One limitation of the study is the relatively small number of implanted children once they are divided into language performance groups, especially when subdivided again into congenitally deaf groups vs. the overall group. Given that the yearly implantations that follow our inclusion criteria (bilaterally implanted, no further diagnosed disability at the beginning of the study, age range) are limited in numbers, it will take considerable time to markedly increase the number of participants. This would, however, be highly valuable in order to confirm the present results and in order to form more precise age groups.

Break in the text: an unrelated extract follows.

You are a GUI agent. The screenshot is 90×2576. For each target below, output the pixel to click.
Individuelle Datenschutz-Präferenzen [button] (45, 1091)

We conclude that not only the high performing children, but indeed the majority of implanted children display a development very similar to NH children: For both norm and high performers an N400 effect develops alongside the behavioural emergence of vocabulary, starting 12 months after being immersed in spoken language. Thus, despite the fact that children with a CI deal with more adverse listening situations than their NH peers, the majority of implanted children demonstrate a semantic development at least parallel to that of normal hearing children of the same auditory age. The ERP results confirm the validity of the SEKT-2 language test in that the low performance group indeed lag substantially behind in language acquisition. The ERPs, however, reveal that at risk children diverge from normal and high performing children already at the auditory age of 12 months and thus detect them one year earlier than the language test. Also, the ERP results suggest that the difference between the low performing and the better performing children is not of a gradual, quantitative nature, but rather a qualitative one, as the N400 effect appears not smaller or later, but is altogether absent throughout the entire second year of implant use. This is especially worrisome as the chronological age of the implanted children is higher than their auditory age. This might not be a problem for later word acquisition as some studies suggest that the learning of single words has no strict developmental time limit. However, the learning of grammatical rules seems to be more sensitive to developmental time frames63,64 and a missing mental lexicon might further constrain complex language acquisition.

In the present study we have shown that implanted children display an N400 effect at the auditory age of 12 months, which is slightly earlier than for normal hearing children – possibly due to their higher chronological age. The next step would be to test whether congenitally deaf children show an N400 effect at an even earlier auditory age, or whether the nature of the CI input or other factors underlying language acquisition are setting limits to how fast language can actually be acquired.